On the one hand, Wallace still enjoys support from outside of his team shop and in. (Petty team majority owner Andrew Murstein blasted Trump’s tweet as “late, misinformed and factually incorrect” in a statement to Fox Sports. CNN’s Anderson Cooper went even further on his nightly program, calling the tweet, “racist, pure and simple.”) On the other hand, Wallace still has to work in an environment that condemns the anti-Black racism represented in the Confederate flag and redolent in the president’s rhetoric even as a rival driver takes money to display a Trump campaign sign on his car.

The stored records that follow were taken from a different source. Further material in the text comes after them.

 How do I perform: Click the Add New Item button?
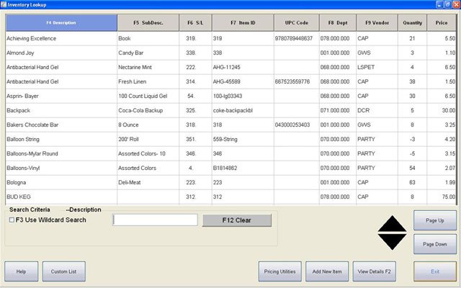pyautogui.click(x=327, y=271)
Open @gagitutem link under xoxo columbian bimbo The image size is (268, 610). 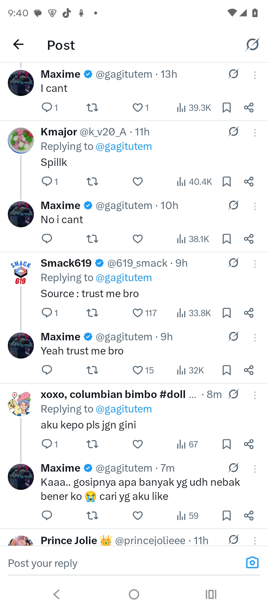(124, 409)
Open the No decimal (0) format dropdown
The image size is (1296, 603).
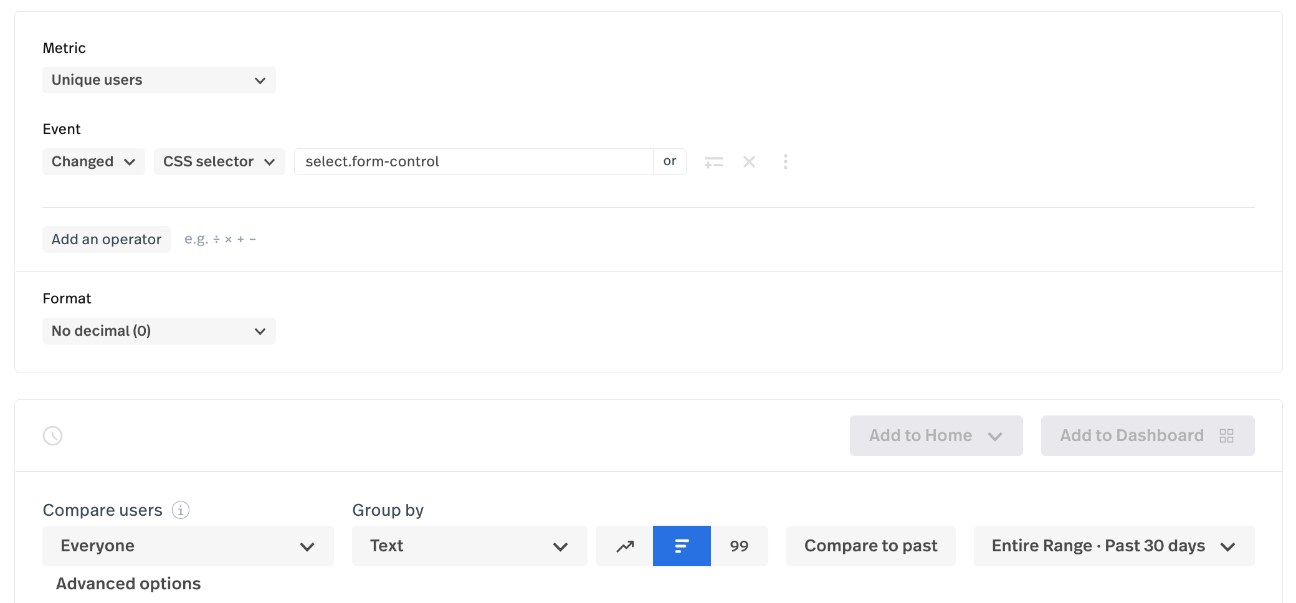pos(159,331)
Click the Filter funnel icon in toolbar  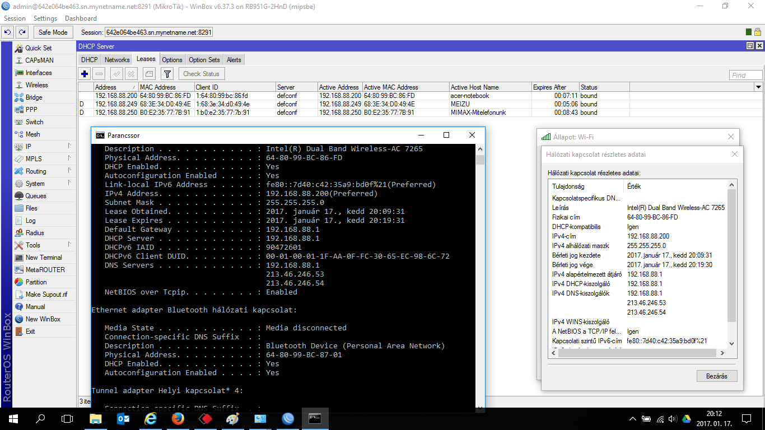click(x=167, y=74)
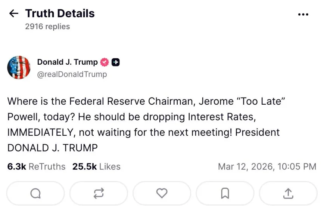View the 6.3k ReTruths list
Screen dimensions: 321x206
tap(36, 166)
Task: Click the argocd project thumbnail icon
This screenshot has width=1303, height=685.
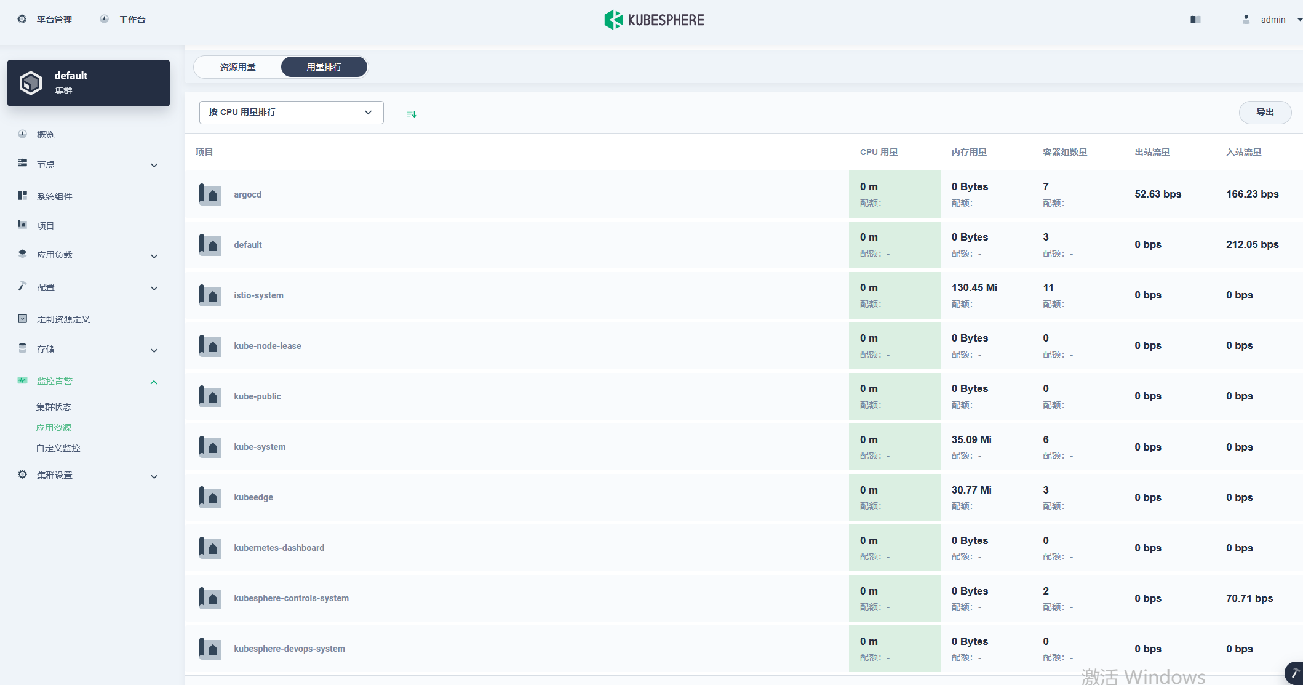Action: coord(210,194)
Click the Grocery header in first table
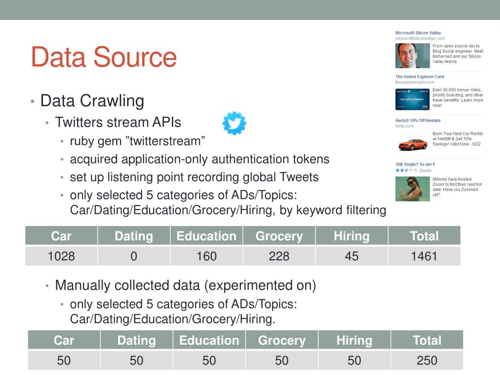The height and width of the screenshot is (375, 500). [279, 236]
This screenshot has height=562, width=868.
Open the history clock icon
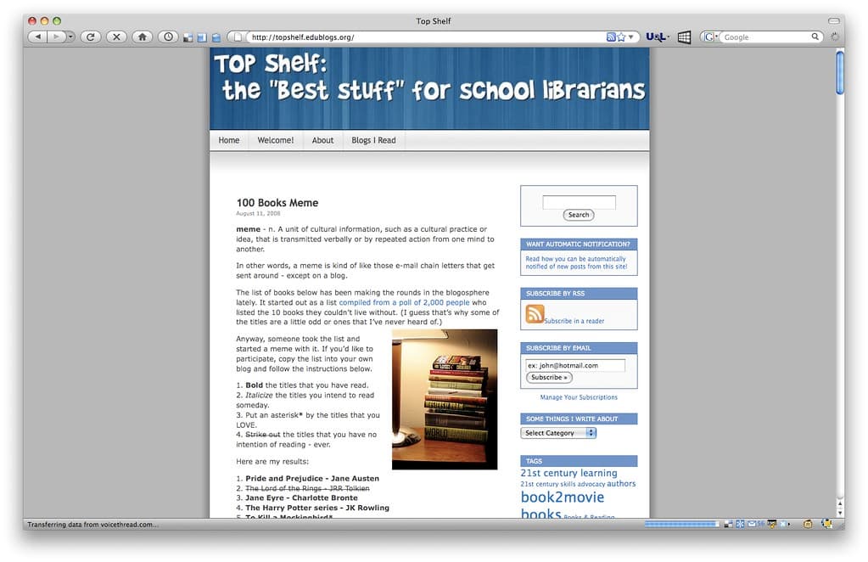[x=168, y=37]

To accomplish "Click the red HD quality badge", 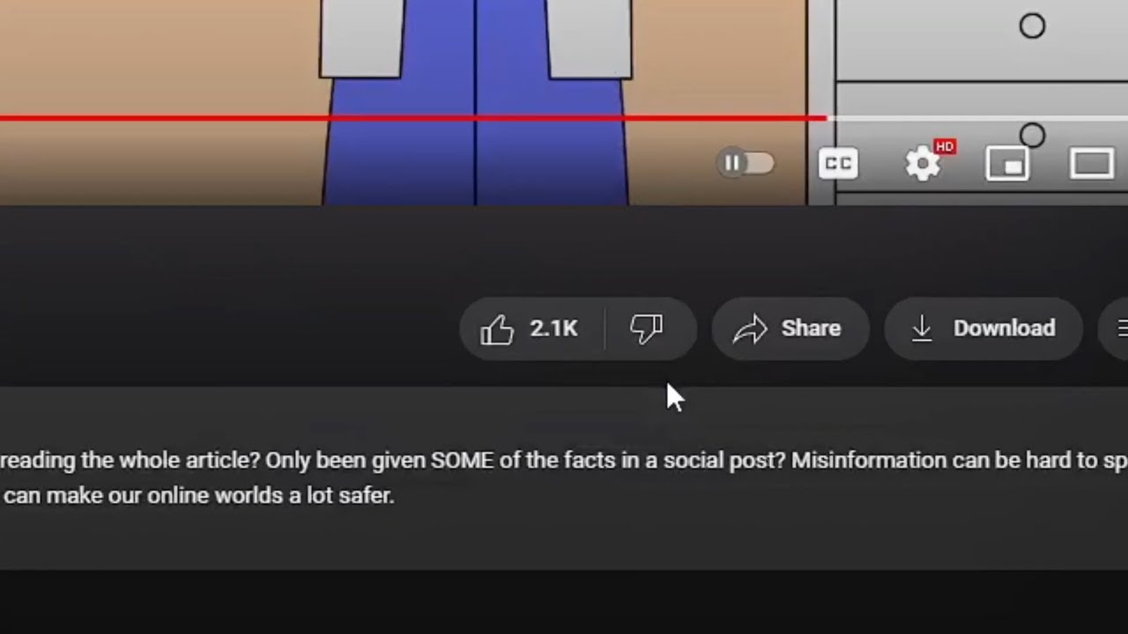I will click(945, 146).
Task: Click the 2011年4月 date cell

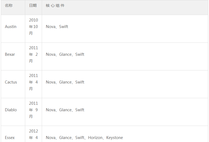Action: pyautogui.click(x=33, y=82)
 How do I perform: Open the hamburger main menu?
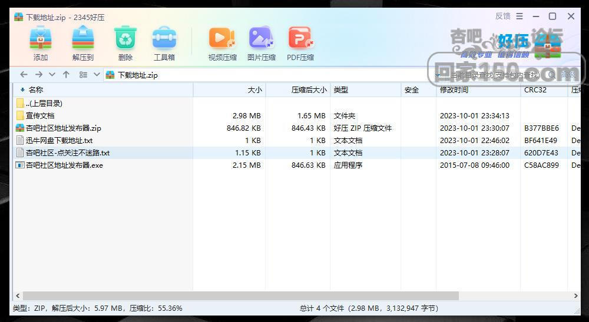[x=519, y=16]
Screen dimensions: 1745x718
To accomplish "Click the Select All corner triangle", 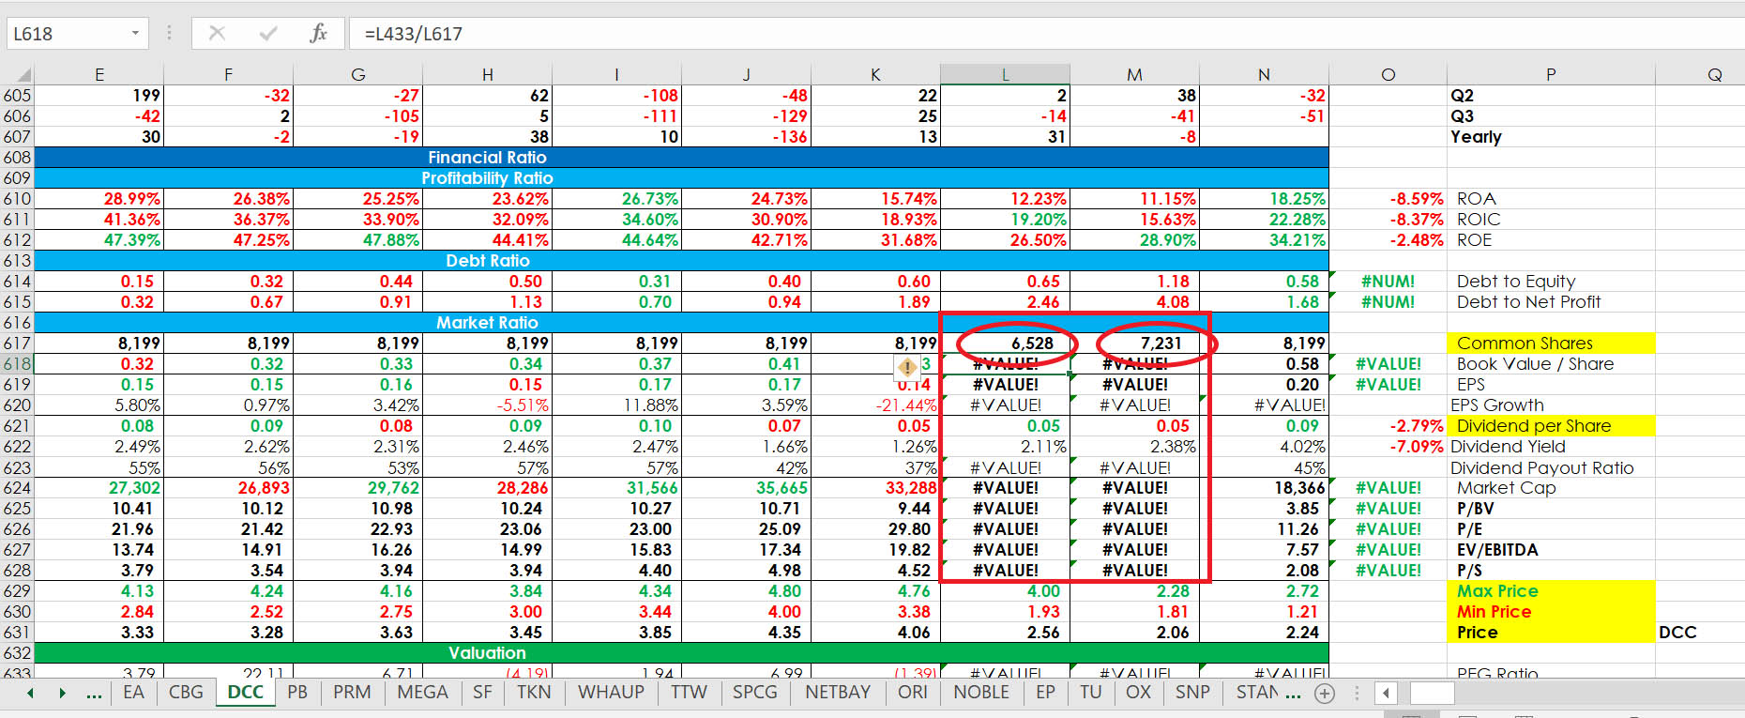I will [x=23, y=75].
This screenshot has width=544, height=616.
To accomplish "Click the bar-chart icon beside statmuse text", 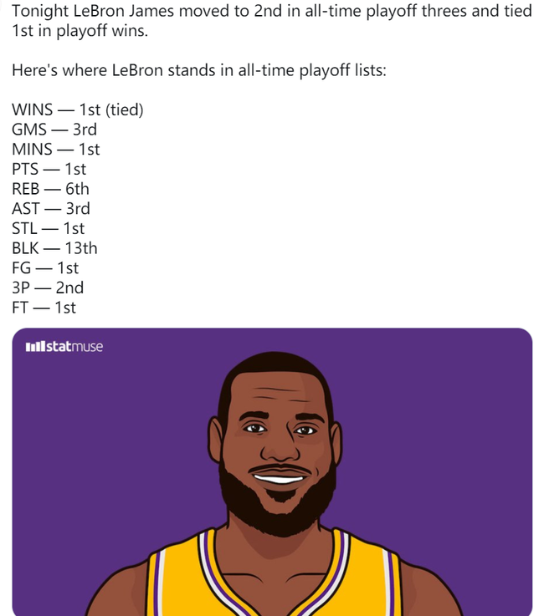I will (x=35, y=347).
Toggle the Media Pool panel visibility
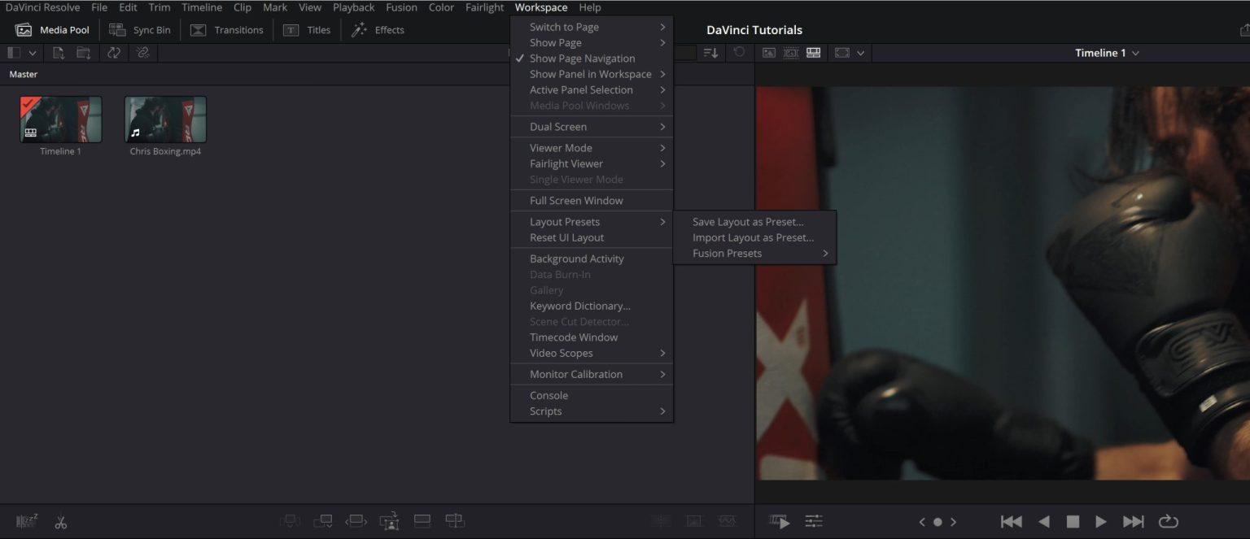The width and height of the screenshot is (1250, 539). 52,29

It’s enough to make you wonder how serious Nascar is about making its sport more inclusive. Because if the sport were really serious, it would clear the field of any relationships that might muddy its unifying messaging – not least Nascar’s own relationship with Barstool Sports, a media frat house that wallows in racism, sexism and targeted harassment. If the sport genuinely cared, we’d hear less from Nascar president Steve Phelps and more from chairman and CEO Jim France – who appears content to use Phelps as a human shield to protect the France family name that was once intertwined with that of Southern Strategy forefather George Wallace.

Bubba Wallace, alas, isn’t so sheltered. And as messed up as it must be to be a Black person in a high-profile job while also stressing over possible censures from the president as you push for more diversity at the office, Wallace at least finds himself in good company. Colin Kaepernick, LeBron James and Jemele Hill are just a few of the Black sports figures who have been the target of Trump tweets and reemerged from those mentions bigger, stronger and more influential than ever. Wallace, for his part, seems to appreciate this. “All the haters are doing is elevating your voice and platform to much greater heights,” read his iOS press release on the matter. “Love should come naturally as people are TAUGHT to hate. Even when it’s HATE from the POTUS.”

Clearly, Trump was just kicking up yet another distraction from the very real existential crises he gives passing consideration to between his all-too-frequent tee times. But in the end, well, it backfired. Not only does there figure to be even more scrutiny on Nascar going forward, but also greater pressure on the sport to stay on the correct side of history and do right by a driver who once wanted nothing more than to be just another guy on the grid. Despite the president’s best efforts to “Kaepernick” his career, all Trump did instead was mark this as the moment Wallace truly arrived.

Wallace isn’t just bigger than ever now. He’s too big to fail.